Make an exact reproduction of all the data.

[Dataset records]
Content starts

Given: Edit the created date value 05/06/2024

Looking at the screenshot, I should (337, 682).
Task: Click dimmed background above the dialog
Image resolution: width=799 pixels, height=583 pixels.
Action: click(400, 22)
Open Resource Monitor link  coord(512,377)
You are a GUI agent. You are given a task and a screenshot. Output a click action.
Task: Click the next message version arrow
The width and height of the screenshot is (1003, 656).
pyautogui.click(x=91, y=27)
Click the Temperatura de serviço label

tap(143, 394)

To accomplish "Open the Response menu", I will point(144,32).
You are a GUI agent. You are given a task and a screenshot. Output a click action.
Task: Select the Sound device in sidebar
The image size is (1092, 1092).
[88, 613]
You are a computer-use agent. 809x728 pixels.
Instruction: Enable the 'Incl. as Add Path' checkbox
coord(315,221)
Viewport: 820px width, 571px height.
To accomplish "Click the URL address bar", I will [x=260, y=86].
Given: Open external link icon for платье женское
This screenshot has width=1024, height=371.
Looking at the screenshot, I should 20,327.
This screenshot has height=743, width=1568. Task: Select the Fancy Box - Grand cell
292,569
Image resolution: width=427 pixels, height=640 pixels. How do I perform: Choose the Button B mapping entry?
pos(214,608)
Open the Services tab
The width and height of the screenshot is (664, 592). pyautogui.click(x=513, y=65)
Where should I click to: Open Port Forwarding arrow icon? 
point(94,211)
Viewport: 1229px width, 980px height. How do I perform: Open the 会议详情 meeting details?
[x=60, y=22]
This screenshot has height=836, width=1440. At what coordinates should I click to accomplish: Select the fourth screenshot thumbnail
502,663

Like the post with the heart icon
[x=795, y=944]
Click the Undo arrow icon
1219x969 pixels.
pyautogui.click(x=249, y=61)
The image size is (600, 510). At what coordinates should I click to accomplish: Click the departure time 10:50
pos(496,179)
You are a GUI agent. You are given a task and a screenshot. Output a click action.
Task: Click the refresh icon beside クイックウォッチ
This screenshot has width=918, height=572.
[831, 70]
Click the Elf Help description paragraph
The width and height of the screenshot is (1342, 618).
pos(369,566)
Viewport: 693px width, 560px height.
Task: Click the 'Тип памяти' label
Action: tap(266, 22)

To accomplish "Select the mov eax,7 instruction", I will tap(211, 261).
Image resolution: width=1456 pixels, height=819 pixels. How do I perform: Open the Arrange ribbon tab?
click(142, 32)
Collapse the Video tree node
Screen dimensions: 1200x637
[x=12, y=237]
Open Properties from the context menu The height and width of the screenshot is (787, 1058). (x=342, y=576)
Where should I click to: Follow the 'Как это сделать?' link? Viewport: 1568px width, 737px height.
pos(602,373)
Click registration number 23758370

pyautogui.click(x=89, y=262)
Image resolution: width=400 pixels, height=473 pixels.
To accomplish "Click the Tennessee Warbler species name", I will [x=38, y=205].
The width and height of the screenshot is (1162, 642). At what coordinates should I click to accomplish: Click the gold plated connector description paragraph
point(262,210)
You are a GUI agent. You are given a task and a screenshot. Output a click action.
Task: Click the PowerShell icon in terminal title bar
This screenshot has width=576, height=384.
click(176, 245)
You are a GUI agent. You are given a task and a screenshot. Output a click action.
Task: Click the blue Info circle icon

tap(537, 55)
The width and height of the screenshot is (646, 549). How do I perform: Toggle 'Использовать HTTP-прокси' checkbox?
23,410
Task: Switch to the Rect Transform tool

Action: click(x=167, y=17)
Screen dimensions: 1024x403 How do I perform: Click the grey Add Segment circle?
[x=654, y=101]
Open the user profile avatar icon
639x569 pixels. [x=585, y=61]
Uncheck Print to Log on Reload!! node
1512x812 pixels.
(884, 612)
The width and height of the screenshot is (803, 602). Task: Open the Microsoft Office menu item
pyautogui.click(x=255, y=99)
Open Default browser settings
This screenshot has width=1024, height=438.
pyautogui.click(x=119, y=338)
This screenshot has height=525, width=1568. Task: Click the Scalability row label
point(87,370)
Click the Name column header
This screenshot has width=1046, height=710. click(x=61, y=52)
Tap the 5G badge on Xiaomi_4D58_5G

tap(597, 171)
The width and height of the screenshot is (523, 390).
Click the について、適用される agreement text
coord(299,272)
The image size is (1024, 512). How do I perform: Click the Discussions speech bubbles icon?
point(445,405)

Content ends

Problem solution:
Given: Edit the created date value 05/06/2024

Looking at the screenshot, I should (337, 682).
Task: Click dimmed background above the dialog
Image resolution: width=799 pixels, height=583 pixels.
Action: click(400, 22)
Open Resource Monitor link  coord(512,377)
You are a GUI agent. You are given a task and a screenshot. Output a click action.
Task: Click the next message version arrow
The width and height of the screenshot is (1003, 656).
pyautogui.click(x=91, y=27)
Click the Temperatura de serviço label

tap(143, 394)

To accomplish "Open the Response menu", I will point(144,32).
You are a GUI agent. You are given a task and a screenshot. Output a click action.
Task: Select the Sound device in sidebar
The image size is (1092, 1092).
[88, 613]
You are a computer-use agent. 809x728 pixels.
Instruction: Enable the 'Incl. as Add Path' checkbox
coord(315,221)
Viewport: 820px width, 571px height.
To accomplish "Click the URL address bar", I will [x=260, y=86].
Given: Open external link icon for платье женское
This screenshot has width=1024, height=371.
Looking at the screenshot, I should 20,327.
This screenshot has height=743, width=1568. Task: Select the Fancy Box - Grand cell
292,569
Image resolution: width=427 pixels, height=640 pixels. How do I perform: Choose the Button B mapping entry?
pos(214,608)
Open the Services tab
The width and height of the screenshot is (664, 592). pyautogui.click(x=513, y=65)
Where should I click to: Open Port Forwarding arrow icon? 
point(94,211)
Viewport: 1229px width, 980px height. How do I perform: Open the 会议详情 meeting details?
[x=60, y=22]
This screenshot has height=836, width=1440. At what coordinates should I click to accomplish: Select the fourth screenshot thumbnail
502,663

Like the post with the heart icon
[x=795, y=944]
Click the Undo arrow icon
1219x969 pixels.
pyautogui.click(x=249, y=61)
The image size is (600, 510). At what coordinates should I click to accomplish: Click the departure time 10:50
pos(496,179)
You are a GUI agent. You are given a task and a screenshot. Output a click action.
Task: Click the refresh icon beside クイックウォッチ
This screenshot has width=918, height=572.
[831, 70]
Click the Elf Help description paragraph
The width and height of the screenshot is (1342, 618).
pos(369,566)
Viewport: 693px width, 560px height.
Task: Click the 'Тип памяти' label
Action: tap(266, 22)

To accomplish "Select the mov eax,7 instruction", I will tap(211, 261).
Image resolution: width=1456 pixels, height=819 pixels. How do I perform: Open the Arrange ribbon tab?
click(142, 32)
Collapse the Video tree node
Screen dimensions: 1200x637
[x=12, y=237]
Open Properties from the context menu The height and width of the screenshot is (787, 1058). (x=342, y=576)
Where should I click to: Follow the 'Как это сделать?' link? Viewport: 1568px width, 737px height.
pos(602,373)
Click registration number 23758370

pyautogui.click(x=89, y=262)
Image resolution: width=400 pixels, height=473 pixels.
To accomplish "Click the Tennessee Warbler species name", I will [x=38, y=205].
The width and height of the screenshot is (1162, 642). At what coordinates should I click to accomplish: Click the gold plated connector description paragraph
point(262,210)
You are a GUI agent. You are given a task and a screenshot. Output a click action.
Task: Click the PowerShell icon in terminal title bar
This screenshot has width=576, height=384.
click(176, 245)
You are a GUI agent. You are given a task and a screenshot. Output a click action.
Task: Click the blue Info circle icon

tap(537, 55)
The width and height of the screenshot is (646, 549). How do I perform: Toggle 'Использовать HTTP-прокси' checkbox?
23,410
Task: Switch to the Rect Transform tool

Action: click(x=167, y=17)
Screen dimensions: 1024x403 How do I perform: Click the grey Add Segment circle?
[x=654, y=101]
Open the user profile avatar icon
639x569 pixels. [x=585, y=61]
Uncheck Print to Log on Reload!! node
1512x812 pixels.
(884, 612)
The width and height of the screenshot is (803, 602). Task: Open the Microsoft Office menu item
pyautogui.click(x=255, y=99)
Open Default browser settings
This screenshot has width=1024, height=438.
pyautogui.click(x=119, y=338)
This screenshot has height=525, width=1568. Task: Click the Scalability row label
point(87,370)
Click the Name column header
This screenshot has width=1046, height=710. click(x=61, y=52)
Tap the 5G badge on Xiaomi_4D58_5G

tap(597, 171)
The width and height of the screenshot is (523, 390).
Click the について、適用される agreement text
coord(299,272)
The image size is (1024, 512). How do I perform: Click the Discussions speech bubbles icon?
point(445,405)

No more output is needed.